MONO65_150426_045
Existing comment: New York:
On April 24, Lincoln's coffin was placed in City Hall while more than 500,000 mourners waited.
"During the entire time the remains thus lay in state, a ceaseless throng of visitors were admitted... while many thousands were turned away unable to obtain admittance. All classes of our citizens, the old and the young, the rich and the poor, without distinction of color or sex, mingled in the silent procession..."
-- David A. Valentine
On Tuesday, April 25, there was a grant funeral procession from City Hall to the Hudson River depot. The New York Herald commented: "The people, with tearful eyes, under the shadow of the great affliction, waited patiently and unmurmuringly the moving of the honored dead..."
The procession passed the Roosevelt home where six-year-old Theodore Roosevelt, future president, watched from a second story window.
On Wednesday, April 26, Lincoln's body was taken to the State Capitol in Albany.

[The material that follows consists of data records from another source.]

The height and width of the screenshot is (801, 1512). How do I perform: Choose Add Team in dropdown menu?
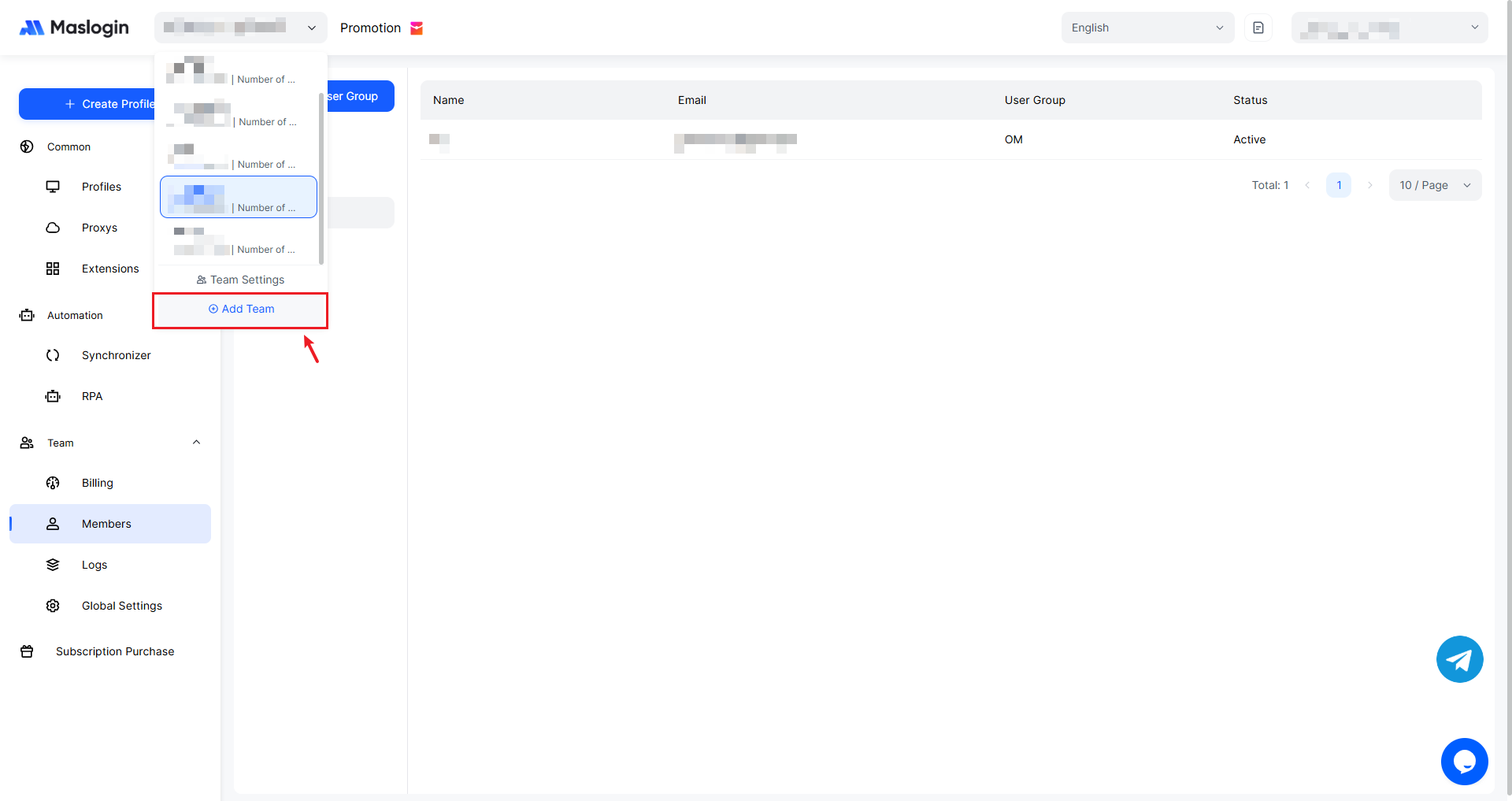(x=241, y=309)
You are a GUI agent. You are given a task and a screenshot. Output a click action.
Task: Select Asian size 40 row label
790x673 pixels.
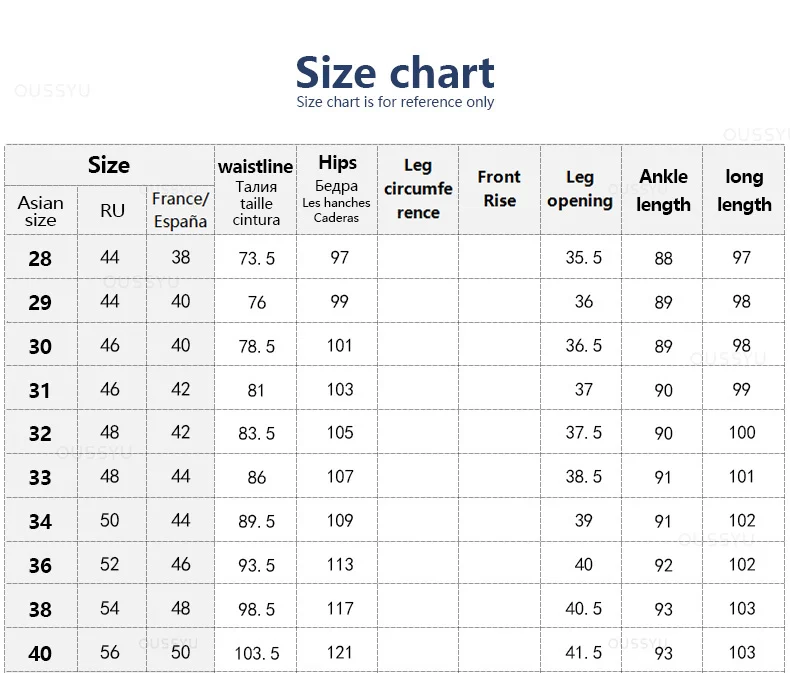coord(40,653)
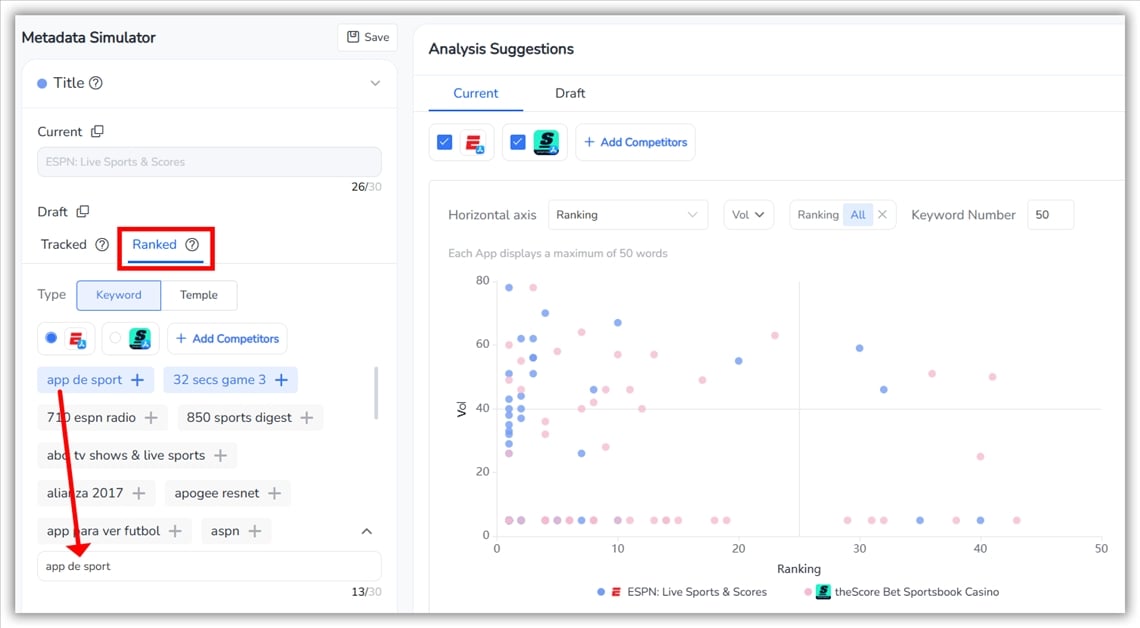Uncheck the ESPN competitor checkbox
1140x628 pixels.
click(444, 141)
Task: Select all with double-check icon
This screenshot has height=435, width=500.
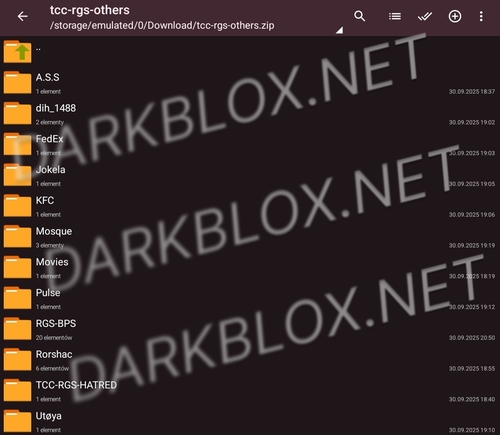Action: (425, 16)
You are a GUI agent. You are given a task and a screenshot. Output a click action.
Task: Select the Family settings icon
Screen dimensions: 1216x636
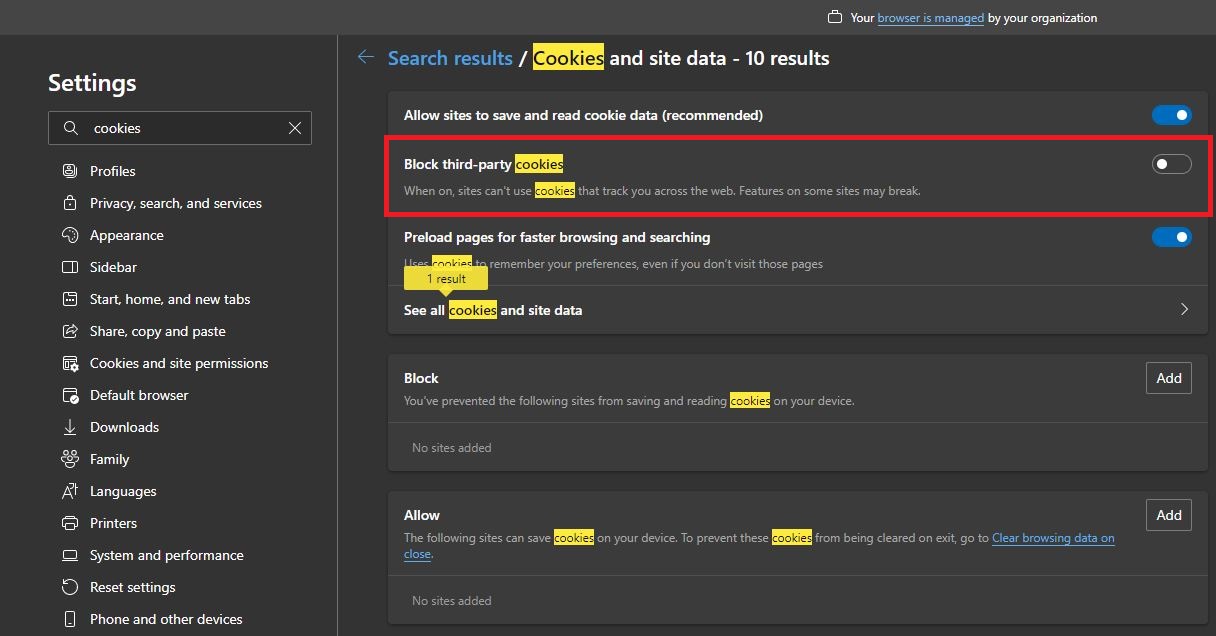(x=69, y=459)
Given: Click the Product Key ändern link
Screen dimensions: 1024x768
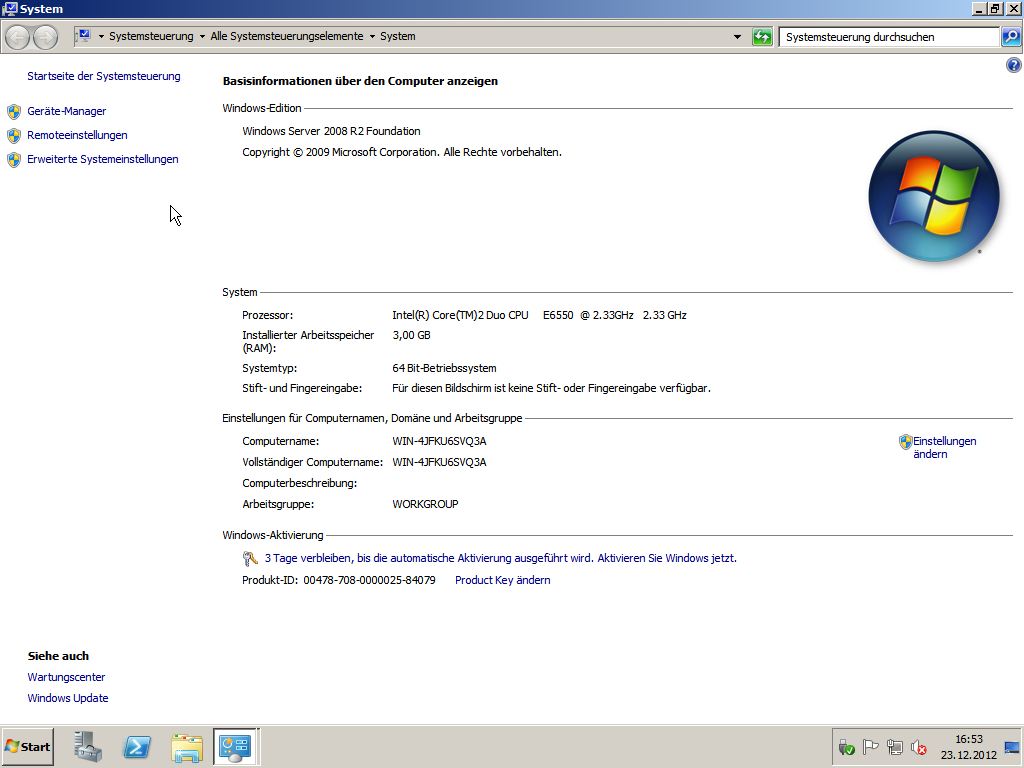Looking at the screenshot, I should pyautogui.click(x=502, y=580).
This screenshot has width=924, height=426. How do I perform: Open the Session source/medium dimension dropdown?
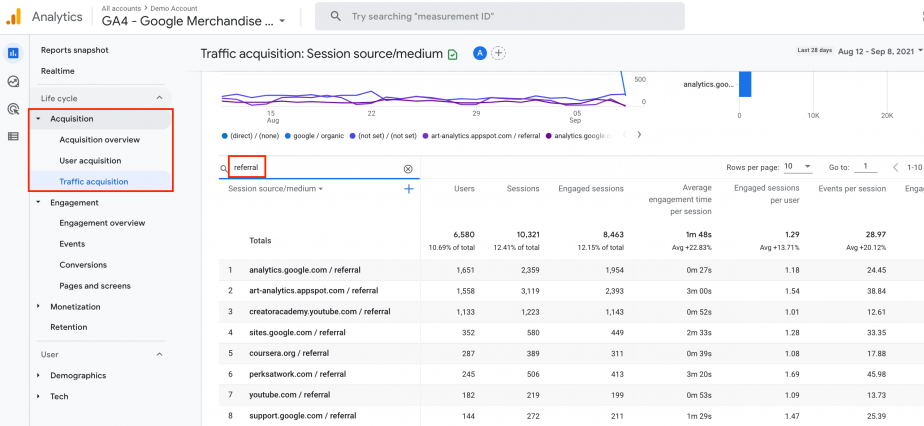[x=276, y=189]
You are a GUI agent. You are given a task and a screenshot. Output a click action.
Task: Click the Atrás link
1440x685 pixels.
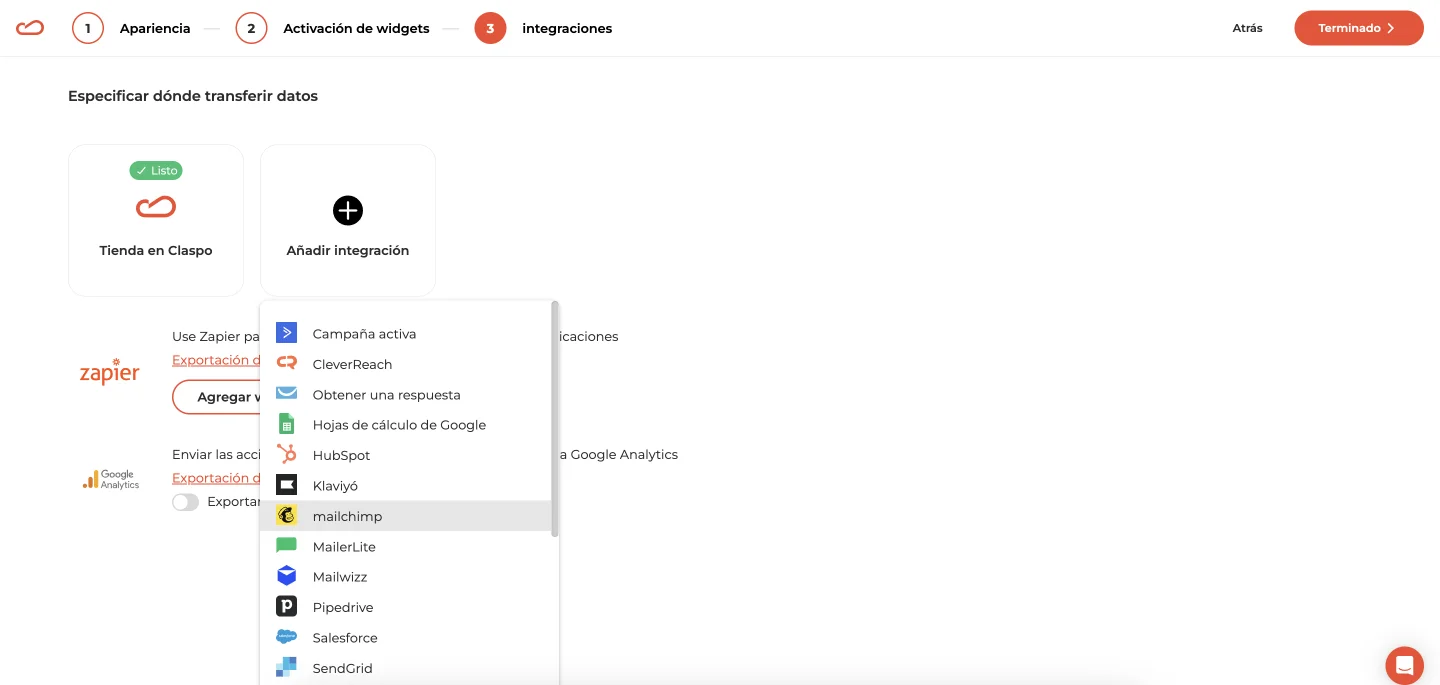pos(1247,28)
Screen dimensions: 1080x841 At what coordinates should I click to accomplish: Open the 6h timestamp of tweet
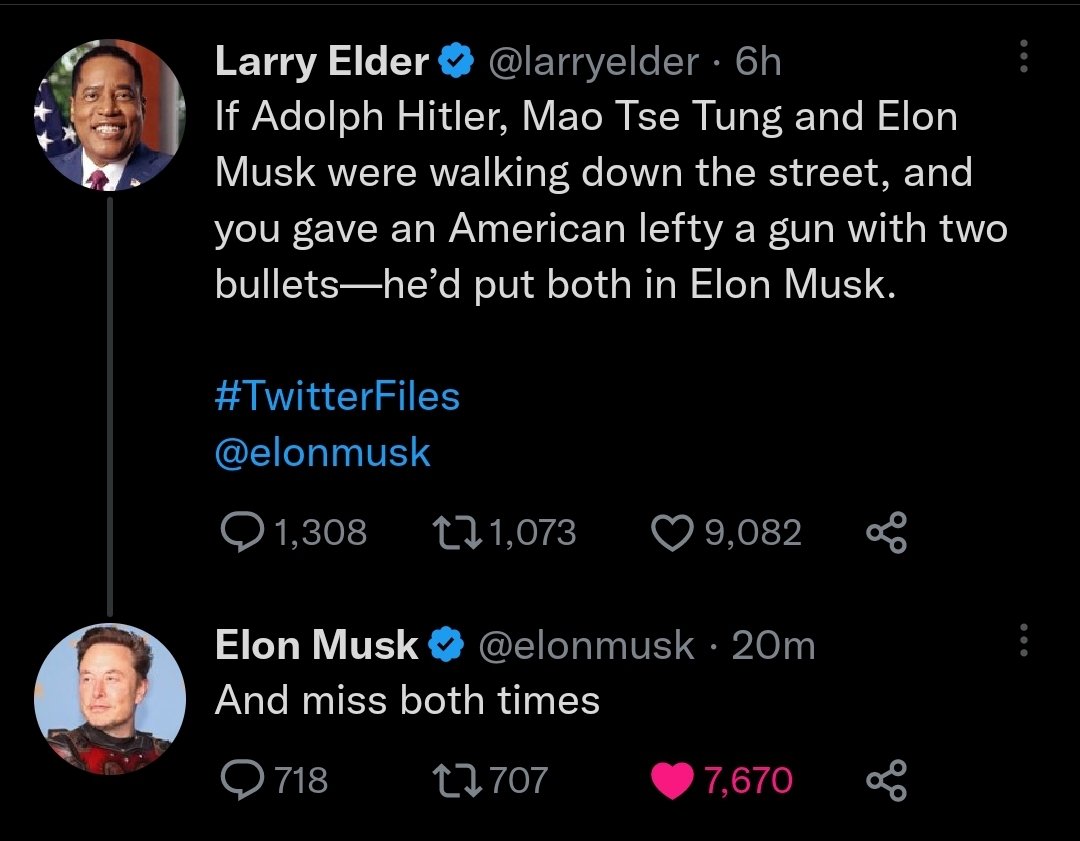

"When morning dawned it revealed the fact that the whole city was draped in mourning... At least 4,000 people passed the casket each hour. The numbers increased until the line waiting admission was more than a mile in length... cars and steamboats... brought additional thousands to the city, many coming from one or two hundred miles."
-- J.C. Power
At 7:00am on Thursday, April 27 the train arrived in Buffalo. There was no formal procession, but according to J.C. Power: "An impromptu procession was formed by the citizens, headed by the military."
100,000 mourners passed the coffin, including former President Millard Filmore and future president Grover Cleveland. At 10:00pm the train began the journey to Ohio.